▶ **TEXT EXTRACT**:
There was smooth sailing in the beginning of the partnership and they made a handsome profit on their first project, known as the Daly Rd. project. Subsequent transactions were much more complicated and have generated most of the issues now being litigated.

The Court now turns to an analysis of the two most controversial projects, which the parties referred to as BC2 and BC3. The LLC purchased land at 28 Green Lake Rd. and land at 27 Green Lake Rd. (BC2), and built a house at 27 Green Lake Rd. in Beaulieu's name only that was going to be sold with the hope of making a profit. Both Campbell and Beaulieu worked on the construction of the house. The LLC had borrowed approximately $100,000 that was spent on construction costs and in July of 2007, Mr. Beaulieu and his wife obtained a home equity loan in the approximate amount of $130,000 at a rate that was lower than the rate on the loan to the LLC and paid off the LLC loan. Most of the remaining loan proceeds went into the Beaucamp account and Mr. and Ms. Beaulieu made the monthly payments with their personal funds. The total LLC investment into the project was $121,000 and currently Mr. and Ms. Beaulieu reside at the property but the circumstances surrounding their decision to move into the house are disputed. Beaulieu asserts that they did so with the Campbells' approval out of economic necessity because the housing market had crashed and they were unable to sell it. The Campbells assert that they never agreed and that the Beaulieus unilaterally decided to take over the property. Twenty-eight Green Lake Rd. remains an LLC asset and the parties dispute its value.

In August of 2007, the Campbells purchased a lakefront lot, the so-called Pine Trail property, from the estate of Ms. Campbell's mother for $40,000. Beaulieu claims he now deserves compensation for $10,000 he contributed to the purchase of the lot, while Campbell asserts that he has already paid that amount back to Beaulieu. According to Beaulieu, the plan was for the LLC to build a house on the property and sell it for a profit, the project referred to as BC3. Campbell insists that the parties had intended that it be the Campbells' property, that Beaucamp would build a house on the property and that the Campbells would reside there. In the ensuing years Beaulieu and Campbell built a home on the property with LLC funds and the Campbells eventually moved in and resided there. At some point during the planning or construction, Campbell informed Beaulieu that he no longer was interested in developing properties with Beaulieu. Because BC3 was primarily built with LLC resources, the Campbells did not have to borrow money to finance its construction. The Beaulieus maintain that after Campbell decided that the LLC should be dissolved, Todd decided to complete the last LLC project, BC3, and then wind up operations by dividing LLC assets according to the Operating Agreement. Campbell insists that the LLC financed the construction of their house for him in order to offset the gain from the LLC to the Beaulieus for having taken over 27 Green Lake Rd., and further argue that despite this offset/the LLC or the Beaulieus owe him an additional sum.

▶ **Item location entries**:

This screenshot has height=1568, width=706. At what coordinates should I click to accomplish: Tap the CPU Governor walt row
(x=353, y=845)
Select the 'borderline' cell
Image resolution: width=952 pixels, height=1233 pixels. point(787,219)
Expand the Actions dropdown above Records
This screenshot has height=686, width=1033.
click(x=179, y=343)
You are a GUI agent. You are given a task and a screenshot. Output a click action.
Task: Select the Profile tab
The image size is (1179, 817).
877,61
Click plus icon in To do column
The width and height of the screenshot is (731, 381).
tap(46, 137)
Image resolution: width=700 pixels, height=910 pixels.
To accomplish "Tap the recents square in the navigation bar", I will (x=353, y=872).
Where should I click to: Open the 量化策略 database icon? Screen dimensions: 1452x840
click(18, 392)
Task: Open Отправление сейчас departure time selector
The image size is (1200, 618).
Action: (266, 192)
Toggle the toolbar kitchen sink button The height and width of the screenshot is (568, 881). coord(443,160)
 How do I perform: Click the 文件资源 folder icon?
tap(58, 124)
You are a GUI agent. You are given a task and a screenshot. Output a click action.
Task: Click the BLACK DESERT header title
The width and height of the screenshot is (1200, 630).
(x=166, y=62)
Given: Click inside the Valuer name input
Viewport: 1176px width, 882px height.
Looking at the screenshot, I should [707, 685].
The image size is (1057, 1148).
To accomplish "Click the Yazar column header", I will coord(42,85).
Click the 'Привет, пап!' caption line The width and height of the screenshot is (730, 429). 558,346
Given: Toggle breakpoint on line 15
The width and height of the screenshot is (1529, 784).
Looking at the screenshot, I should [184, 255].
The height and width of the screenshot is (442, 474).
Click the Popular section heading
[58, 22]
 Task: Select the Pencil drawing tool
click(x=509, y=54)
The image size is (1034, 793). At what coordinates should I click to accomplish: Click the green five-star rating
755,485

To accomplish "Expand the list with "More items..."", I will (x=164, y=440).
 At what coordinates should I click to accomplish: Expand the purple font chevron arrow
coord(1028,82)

▶ **GIVEN REQUEST 1**:
Translate this sentence from the court opinion excerpt into Spanish: "Both Campbell and Beaulieu worked on the construction of the house."
▶ **GIVEN REQUEST 2**:
According to the court opinion excerpt, what price did the Campbells pay for the Pine Trail property?
The item location entries are separate material with no connection to the court opinion excerpt.

▶ **FULL ANSWER 1**:
Tanto Campbell como Beaulieu trabajaron en la construcción de la casa.

▶ **FULL ANSWER 2**:
$40,000.